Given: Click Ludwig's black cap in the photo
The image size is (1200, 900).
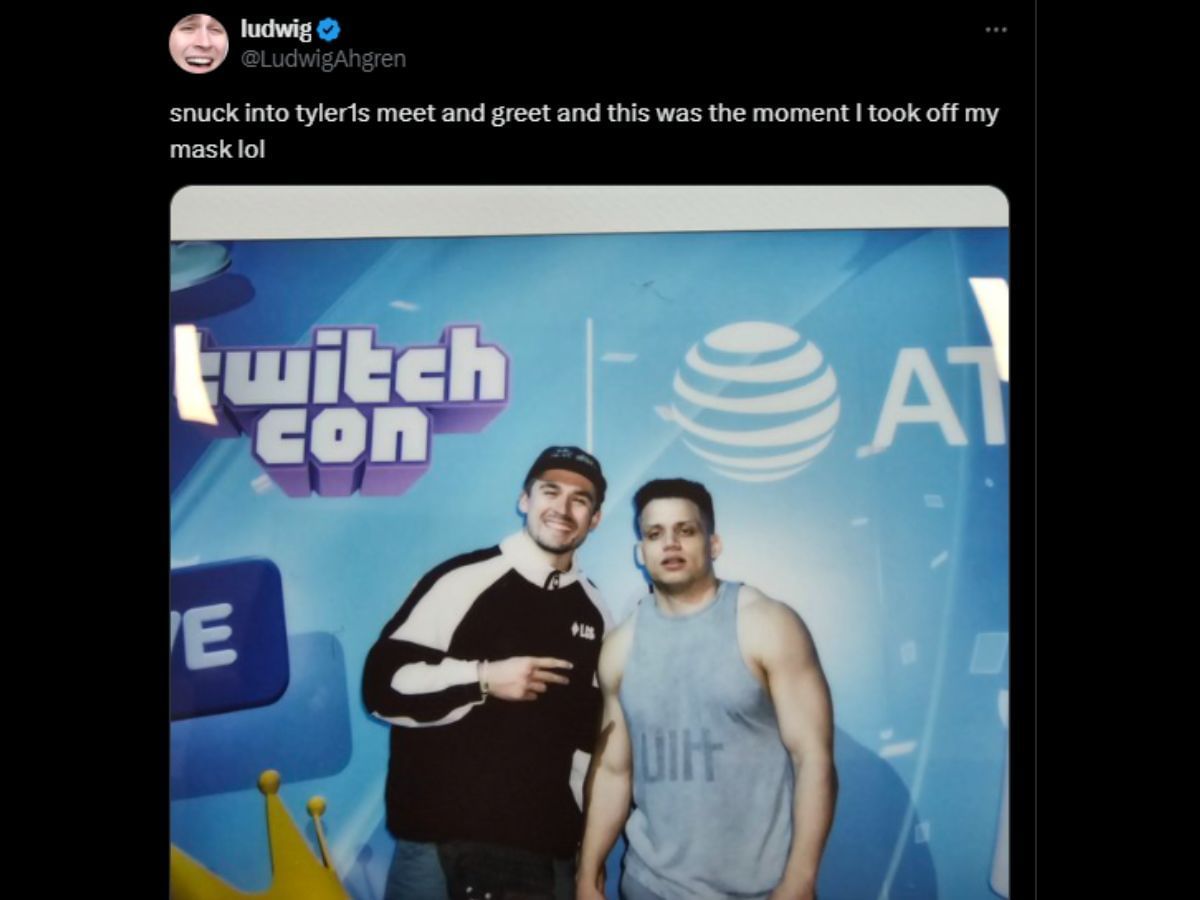Looking at the screenshot, I should coord(565,460).
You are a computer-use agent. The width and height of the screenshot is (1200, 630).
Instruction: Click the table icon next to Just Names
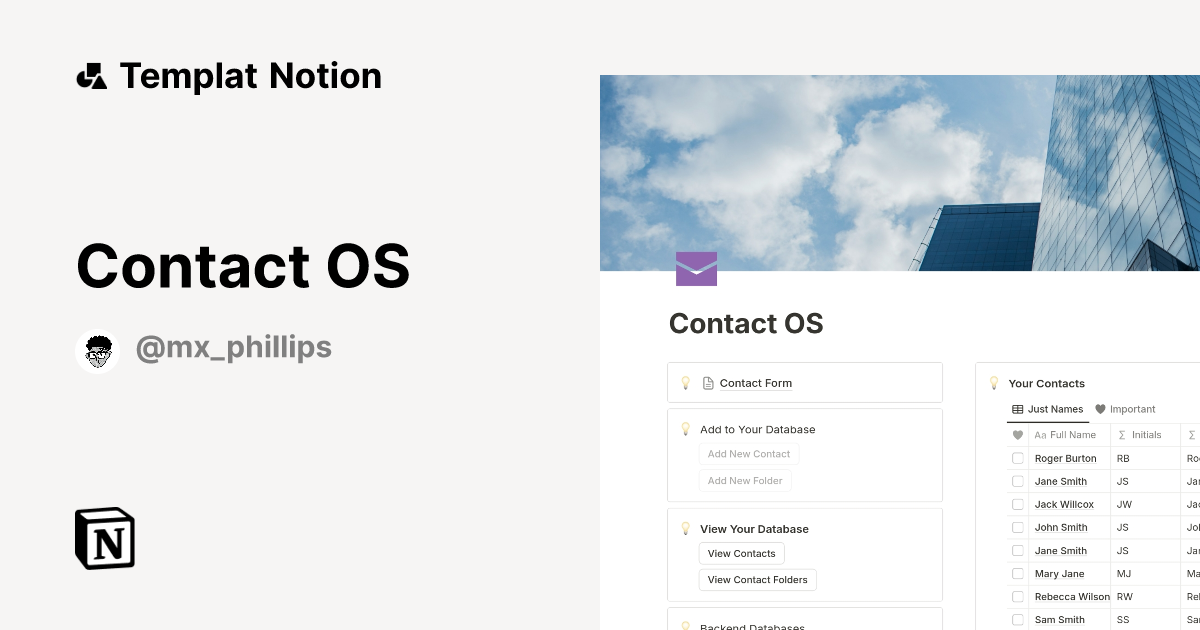[1019, 409]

++++

## DIRECTION
Extract the text of all the records above, reproducing every line verbatim. Omit the pictures from your answer.

## RESULT OF THIS TASK
Given: Click Ludwig's black cap in the photo
The image size is (1200, 900).
Looking at the screenshot, I should coord(565,460).
You are a computer-use agent. The width and height of the screenshot is (1200, 630).
Instruction: Click the table icon next to Just Names
[1019, 409]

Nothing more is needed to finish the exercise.